On a normal day, they’d be coming back within the hour to do his lunch. Nick is so stoic but really, I can't bear it. 
I’ve made a fuss about the timings and for a little while it improves and then soon slides back into them turning up ridiculously early, ridiculously late, at any old stupid time. Yes, I know it’s a win that someone helps us out and that they turn up at all, but there are just so many variables and the enforced feeding of meals at stupid times is such a constant erosion of all Nick’s rights and dignity.

It gives me a permanent lump in my throat and knot in my stomach, a feeling of anxiety and pent up rage that just won’t go away – a silent scream that this just isn’t right. And remember, I know, I have worked as a carer for one of those big contract agencies, and it is just absolutely shitty how people are treated. I hated going in two hours late to a poor lady unable to get out of bed unaided, who might have wet the sheets and be sitting there crying, humiliated and hungry and alone. 
I would have a rota with six other people before her, and barely any time allotted for crossing the city during the morning rush hour, of course everyone was constantly running late but it was shameful. 

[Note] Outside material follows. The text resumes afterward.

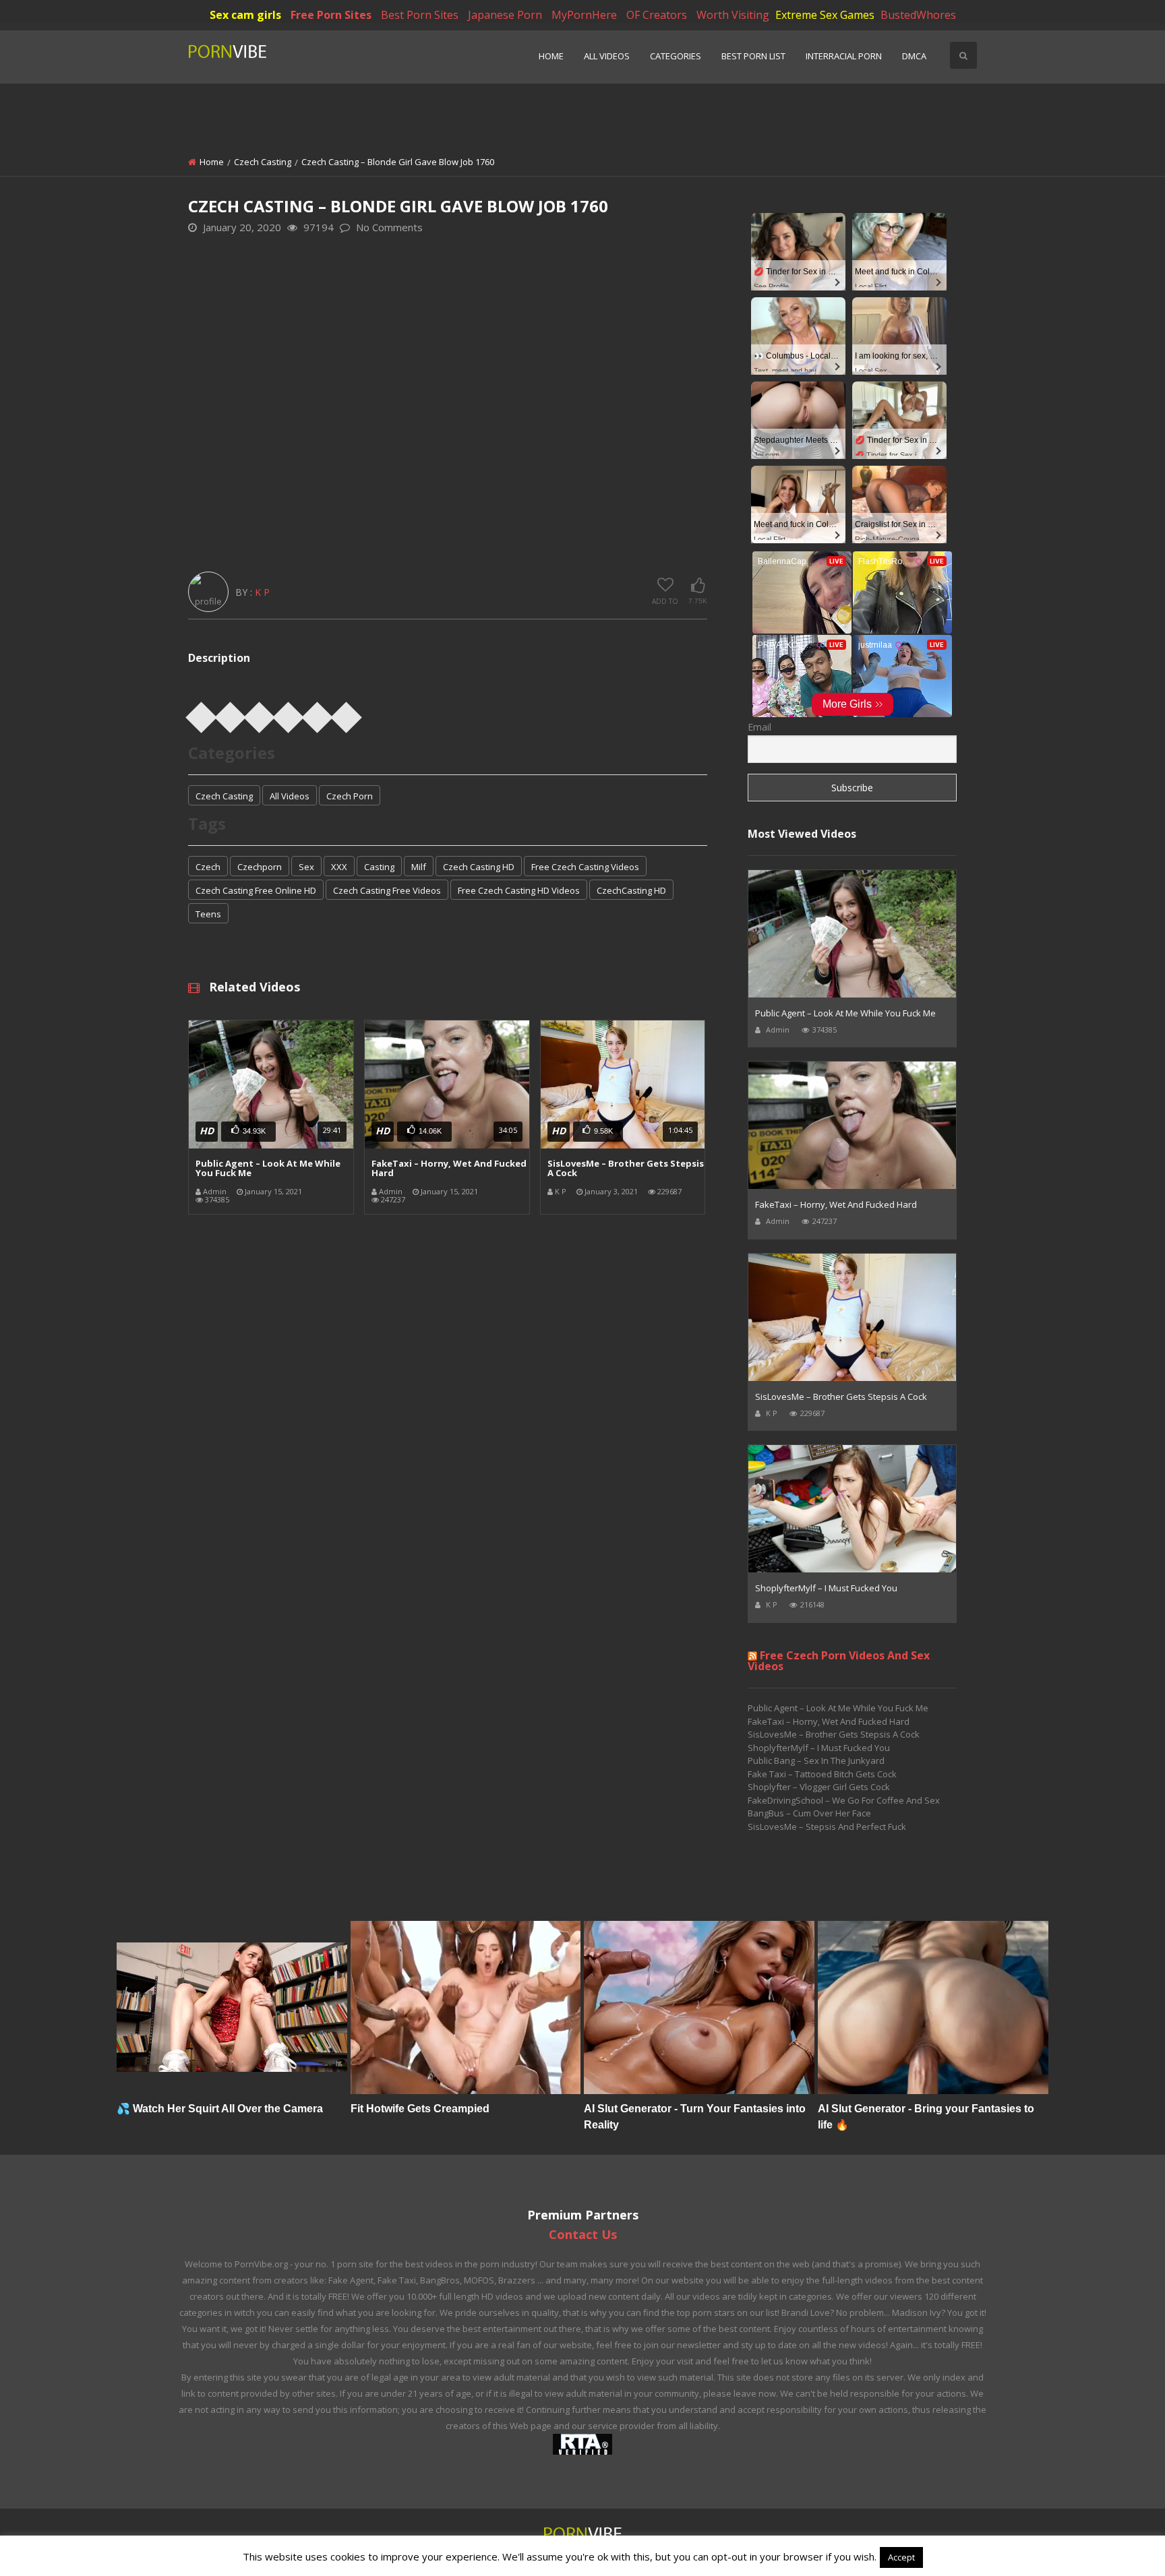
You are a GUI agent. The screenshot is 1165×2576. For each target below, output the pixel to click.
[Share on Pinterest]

Invariably I would tell the agency so and beg them for more appropriate timings for the bed-bound and needy, invariably they would promise to "escalate" the issue but we both knew it was the equivalent of closing your eyes and going, La la la I can't hear you. 
Really, the whole business of social care, and local authorities using the lowest common denominator for their contract agencies, is just a soul-curdling thing.  

So I continue to look for another provider, and this seems to be much harder than you would think as Nick's needs are complex but the address seems to be the real deal breaker, living as he does on the cusp of two postcodes. But in the meantime there is lovely Helen the PA, just for a few hours a week, and oh my goodness what a game-changing blessing that is.